Herdenimmunität reicht nicht: „Brauchen Durchimmunisierung“
„Wir haben nur die Wahl zwischen Impfung und Infektion, das wird einfach passieren“, sagte in einer Fragebeantwortung die ebenfalls von den Regierungsfraktionen gemeinsam geladene Vizepräsidentin der Gesellschaft für Allgemein- und Familienmedizin (ÖGAM), Susanne Rabady. Die natürliche Immunität alleine schütze nur sehr unzureichend vor anderen Varianten, auch zahle man auf diesem Weg einen sehr hohen Preis. Durch drei Impfungen sei man „gesichert“ vor einem schweren Verlauf geschützt.

Auch Rabady blickte auf den Herbst: „Wir müssen Genesene und Zweitgeimpfte drittimpfen und uns dann auf den Herbst vorbereiten, in dem wir jene ohne Schutz schützen.“ Eine Herdenimmunität könne man durch hohe Durchimpfungsraten nicht erzeugen: „Wir brauchen wirklich die Durchimmunisierung - es muss fast jeder durch die Impfung geschützt sein.“

Pandemie eine „nagelneue Irrsinnssituation“
Vorbehaltlich neuer Überraschungen in der Pandemie - die sie als „nagelneue Irrsinnssituation“ bezeichnete - könnte man mit diesem Ansatz die Umwandlung in eine Endemie schaffen. „Es ist anzunehmen, dass das Virus mit zunehmender Immunkompetenz der Bevölkerung an Virulenz abnimmt“, so Rabady, genau vorhersagen könne man es aber nicht. „Irgendwann werden wir uns darüber amüsieren, was wir in dieser Zeit mitgemacht haben.“

Experten: Gesetz verfassungsrechtlich zulässig
Die geladenen Ärzte und Wissenschaftler verwiesen auch darauf, dass das Gesetz verfassungsrechtlich zulässig sei.
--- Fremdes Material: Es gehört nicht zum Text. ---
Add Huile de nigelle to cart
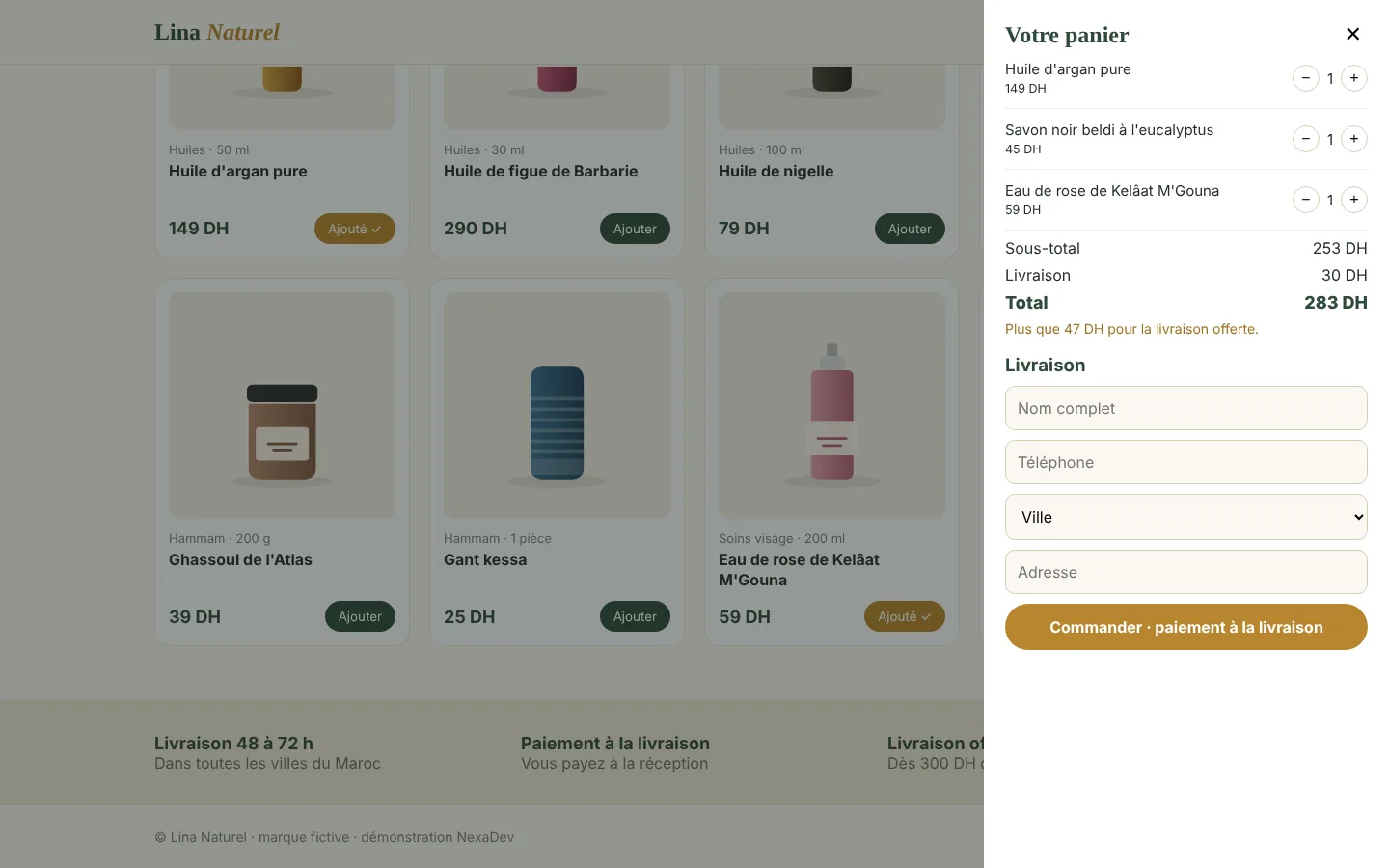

Lediglich der von der FPÖ geladene Völkerrechtler Michael Geistlinger übte scharfe Kritik. 
Für den von den NEOS eingeladenen Juristen Konrad Lachmayer von der Sigmund Freud Privatuniversität Wien wiegt der Eingriff in die Grundrechte durch die Impfpflicht schwer - aber die Verhinderung der Überlastung des Gesundheitssystems „wiegt schwerer“. Auch Lachmayer betonte, dass es in Hinblick auf den Herbst wichtig sei, dass jetzt gehandelt werde, „damit sich die Überlastung des Gesundheitssystems nicht wiederholt“.
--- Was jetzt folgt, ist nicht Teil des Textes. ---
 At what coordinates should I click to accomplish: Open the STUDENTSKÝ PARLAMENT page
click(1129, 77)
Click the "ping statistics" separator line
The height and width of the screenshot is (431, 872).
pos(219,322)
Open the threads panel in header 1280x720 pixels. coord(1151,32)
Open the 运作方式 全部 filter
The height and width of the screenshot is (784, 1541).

Klar ablehnend kommentierte die Impfpflicht-Pläne Geistlinger. Er verwies unter anderem auf das in der Europäischen Menschenrechtskonvention (Art. 8) verankerte Recht auf Achtung des Privat- und Familienlebens, das er als verletzt ansieht. Auch wiederholte er seine bereits zuvor geäußerte Kritik hinsichtlich der Zulassung der Impfstoffe und verwies auf eine mangelnde Datenlage.